**PAGE EXCERPT:**
□ □ □

The question of the recent Secretary of State for India was sent to the first Viceroy, as the head of the government of British India was termed after the Mutiny, Sir John Lawrence, who instituted an enquiry to thirty leading British officials in India. The result of the enquiry was printed by order of the House of Commons, 25th February, 1868, under the title of "Correspondence respecting British and Native Systems of Government in India."
This correspondence must be almost unique amongst state papers on India. The setting of one system against another constitutes its exceptional character. It should exhibit a valuable consideration of the first principles which inspire the systems. Actually such a consideration is implied rather than stated in the correspondence. British officials were not then, nor are they now, given to the discussion of first principles, but are rather concerned to limit their answers to questionnaires to the facts and practical conclusions of their own experience. Nevertheless this correspondence does mark a halt in the course of official routine and action. It is unique in that is causes the officials, like artists standing back from their pictures to view them as a whole, to stand back from their multitudinous duties and view their picture as a whole.

□ □ □

**GIVEN MATERIAL:**
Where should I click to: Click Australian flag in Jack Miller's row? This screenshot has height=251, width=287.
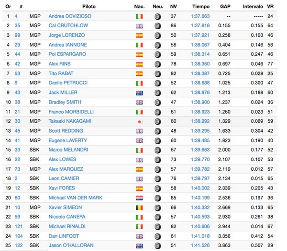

□ □ □

**REQUIREMENT 1:**
In the passage about British and native government in India, on what date did the House of Commons order the results of the enquiry printed?
**REQUIREMENT 2:**
Rewrite the passage about British and native government in India from "This correspondence must" to "as a whole.", inclusive, changing "officials" to "administrators".
Base your answers only on the passage about British and native government in India.

**COMPLETE OUTPUT 1:**
25th February, 1868

**COMPLETE OUTPUT 2:**
This correspondence must be almost unique amongst state papers on India. The setting of one system against another constitutes its exceptional character. It should exhibit a valuable consideration of the first principles which inspire the systems. Actually such a consideration is implied rather than stated in the correspondence. British administrators were not then, nor are they now, given to the discussion of first principles, but are rather concerned to limit their answers to questionnaires to the facts and practical conclusions of their own experience. Nevertheless this correspondence does mark a halt in the course of official routine and action. It is unique in that is causes the administrators, like artists standing back from their pictures to view them as a whole, to stand back from their multitudinous duties and view their picture as a whole.